PROVIDED DATA Block Start
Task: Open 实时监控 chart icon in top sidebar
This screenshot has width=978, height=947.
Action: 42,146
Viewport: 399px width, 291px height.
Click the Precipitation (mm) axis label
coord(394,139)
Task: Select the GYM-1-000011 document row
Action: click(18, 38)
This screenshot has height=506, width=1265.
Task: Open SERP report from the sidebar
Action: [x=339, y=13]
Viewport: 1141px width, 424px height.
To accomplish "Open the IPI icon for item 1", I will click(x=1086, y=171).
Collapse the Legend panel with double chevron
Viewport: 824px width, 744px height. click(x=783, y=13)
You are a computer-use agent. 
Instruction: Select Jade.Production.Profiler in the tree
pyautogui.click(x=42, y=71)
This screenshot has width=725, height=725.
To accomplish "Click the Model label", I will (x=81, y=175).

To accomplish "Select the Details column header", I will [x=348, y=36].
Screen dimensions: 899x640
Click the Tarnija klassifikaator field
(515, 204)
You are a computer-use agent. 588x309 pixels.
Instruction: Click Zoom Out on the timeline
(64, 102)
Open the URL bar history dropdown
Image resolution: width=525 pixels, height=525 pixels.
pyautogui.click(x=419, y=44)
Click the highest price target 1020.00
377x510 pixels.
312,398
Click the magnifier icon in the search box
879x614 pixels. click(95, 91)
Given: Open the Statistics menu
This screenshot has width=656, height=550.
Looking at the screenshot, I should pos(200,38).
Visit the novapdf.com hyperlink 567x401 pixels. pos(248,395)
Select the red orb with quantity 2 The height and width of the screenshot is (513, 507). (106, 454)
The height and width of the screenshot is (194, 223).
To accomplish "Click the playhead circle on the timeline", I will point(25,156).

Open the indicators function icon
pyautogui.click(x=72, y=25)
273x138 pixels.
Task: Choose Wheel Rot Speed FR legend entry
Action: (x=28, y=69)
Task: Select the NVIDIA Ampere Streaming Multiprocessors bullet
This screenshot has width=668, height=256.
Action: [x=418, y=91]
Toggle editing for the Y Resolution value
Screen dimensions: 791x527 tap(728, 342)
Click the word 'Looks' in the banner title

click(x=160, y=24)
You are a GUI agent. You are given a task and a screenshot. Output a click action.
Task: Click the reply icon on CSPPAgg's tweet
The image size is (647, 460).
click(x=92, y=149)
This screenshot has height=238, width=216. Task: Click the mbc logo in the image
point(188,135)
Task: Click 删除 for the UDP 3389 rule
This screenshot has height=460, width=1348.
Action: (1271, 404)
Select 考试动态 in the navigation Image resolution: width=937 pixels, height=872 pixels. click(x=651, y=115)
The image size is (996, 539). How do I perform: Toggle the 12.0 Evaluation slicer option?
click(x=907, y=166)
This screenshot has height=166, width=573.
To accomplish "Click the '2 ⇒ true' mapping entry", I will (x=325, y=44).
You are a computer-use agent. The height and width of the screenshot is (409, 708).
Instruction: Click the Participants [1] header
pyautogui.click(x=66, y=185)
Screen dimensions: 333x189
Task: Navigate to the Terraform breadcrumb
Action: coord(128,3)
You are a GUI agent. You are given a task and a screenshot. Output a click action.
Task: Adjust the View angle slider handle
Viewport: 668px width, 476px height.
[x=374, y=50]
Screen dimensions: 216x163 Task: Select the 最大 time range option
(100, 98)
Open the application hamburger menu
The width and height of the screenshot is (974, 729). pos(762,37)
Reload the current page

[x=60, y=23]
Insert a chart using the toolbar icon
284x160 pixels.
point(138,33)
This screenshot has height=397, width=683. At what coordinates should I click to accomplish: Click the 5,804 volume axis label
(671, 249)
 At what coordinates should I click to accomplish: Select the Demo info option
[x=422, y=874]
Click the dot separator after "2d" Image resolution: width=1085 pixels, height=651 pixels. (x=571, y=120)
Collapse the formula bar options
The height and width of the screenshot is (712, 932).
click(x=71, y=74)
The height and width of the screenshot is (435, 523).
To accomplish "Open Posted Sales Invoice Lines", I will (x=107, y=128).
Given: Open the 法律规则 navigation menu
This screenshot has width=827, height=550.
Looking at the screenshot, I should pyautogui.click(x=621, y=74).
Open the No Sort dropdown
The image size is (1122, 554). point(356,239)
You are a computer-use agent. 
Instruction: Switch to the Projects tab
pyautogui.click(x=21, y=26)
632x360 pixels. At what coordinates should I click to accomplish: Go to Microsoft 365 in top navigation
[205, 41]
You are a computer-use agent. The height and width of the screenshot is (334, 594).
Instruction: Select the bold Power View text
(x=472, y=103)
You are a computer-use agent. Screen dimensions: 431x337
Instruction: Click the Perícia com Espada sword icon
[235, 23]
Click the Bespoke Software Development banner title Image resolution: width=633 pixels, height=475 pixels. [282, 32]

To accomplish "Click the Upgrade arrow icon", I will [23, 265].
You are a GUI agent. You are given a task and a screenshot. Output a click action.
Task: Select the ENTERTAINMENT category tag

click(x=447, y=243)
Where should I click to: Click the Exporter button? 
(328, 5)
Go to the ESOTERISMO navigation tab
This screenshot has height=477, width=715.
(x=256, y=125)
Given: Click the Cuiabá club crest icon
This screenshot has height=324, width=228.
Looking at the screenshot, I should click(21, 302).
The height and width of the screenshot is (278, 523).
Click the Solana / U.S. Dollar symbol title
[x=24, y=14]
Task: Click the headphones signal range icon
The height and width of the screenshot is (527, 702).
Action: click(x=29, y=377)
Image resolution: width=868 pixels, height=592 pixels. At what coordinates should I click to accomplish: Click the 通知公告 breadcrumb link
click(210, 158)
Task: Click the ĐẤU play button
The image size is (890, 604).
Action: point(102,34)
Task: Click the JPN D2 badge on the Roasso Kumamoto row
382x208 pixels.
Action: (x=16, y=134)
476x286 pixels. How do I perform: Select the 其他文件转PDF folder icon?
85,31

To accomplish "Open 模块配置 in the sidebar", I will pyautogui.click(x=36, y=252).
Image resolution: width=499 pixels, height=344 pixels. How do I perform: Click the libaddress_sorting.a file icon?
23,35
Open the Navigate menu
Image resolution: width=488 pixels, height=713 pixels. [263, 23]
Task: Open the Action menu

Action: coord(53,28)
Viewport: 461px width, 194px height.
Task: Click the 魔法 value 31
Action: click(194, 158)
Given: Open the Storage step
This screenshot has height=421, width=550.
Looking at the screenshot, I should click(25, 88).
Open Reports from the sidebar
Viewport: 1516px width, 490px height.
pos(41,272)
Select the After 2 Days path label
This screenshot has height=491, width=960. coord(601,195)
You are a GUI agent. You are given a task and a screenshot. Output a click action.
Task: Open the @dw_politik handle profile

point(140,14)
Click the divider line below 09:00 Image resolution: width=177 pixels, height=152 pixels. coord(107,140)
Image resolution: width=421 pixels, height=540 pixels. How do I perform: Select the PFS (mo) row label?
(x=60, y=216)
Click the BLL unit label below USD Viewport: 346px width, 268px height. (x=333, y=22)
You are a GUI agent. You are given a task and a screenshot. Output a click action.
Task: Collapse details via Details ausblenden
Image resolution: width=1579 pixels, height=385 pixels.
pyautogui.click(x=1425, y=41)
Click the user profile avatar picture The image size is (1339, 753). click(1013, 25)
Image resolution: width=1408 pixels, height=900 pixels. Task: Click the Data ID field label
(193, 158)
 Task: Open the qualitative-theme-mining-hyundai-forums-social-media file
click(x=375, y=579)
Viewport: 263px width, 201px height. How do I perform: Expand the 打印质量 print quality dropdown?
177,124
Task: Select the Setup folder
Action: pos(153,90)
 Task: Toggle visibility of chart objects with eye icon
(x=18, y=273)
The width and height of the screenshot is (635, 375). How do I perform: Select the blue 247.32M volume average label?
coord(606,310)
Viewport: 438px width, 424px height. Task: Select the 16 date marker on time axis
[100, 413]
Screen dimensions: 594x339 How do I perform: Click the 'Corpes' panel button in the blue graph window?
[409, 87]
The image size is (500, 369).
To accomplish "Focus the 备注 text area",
PROVIDED DATA Block End
ACTION ITEM — Your reply is to repeat, unchanged, the lines above running from the one with "Given: Click the Cuiabá club crest icon" up to and including the one with "Task: Click the JPN".

SOLUTION —
Given: Click the Cuiabá club crest icon
This screenshot has height=324, width=228.
Looking at the screenshot, I should click(21, 302).
The height and width of the screenshot is (278, 523).
Click the Solana / U.S. Dollar symbol title
[x=24, y=14]
Task: Click the headphones signal range icon
The height and width of the screenshot is (527, 702).
Action: click(x=29, y=377)
Image resolution: width=868 pixels, height=592 pixels. At what coordinates should I click to accomplish: Click the 通知公告 breadcrumb link
click(210, 158)
Task: Click the ĐẤU play button
The image size is (890, 604).
Action: point(102,34)
Task: Click the JPN D2 badge on the Roasso Kumamoto row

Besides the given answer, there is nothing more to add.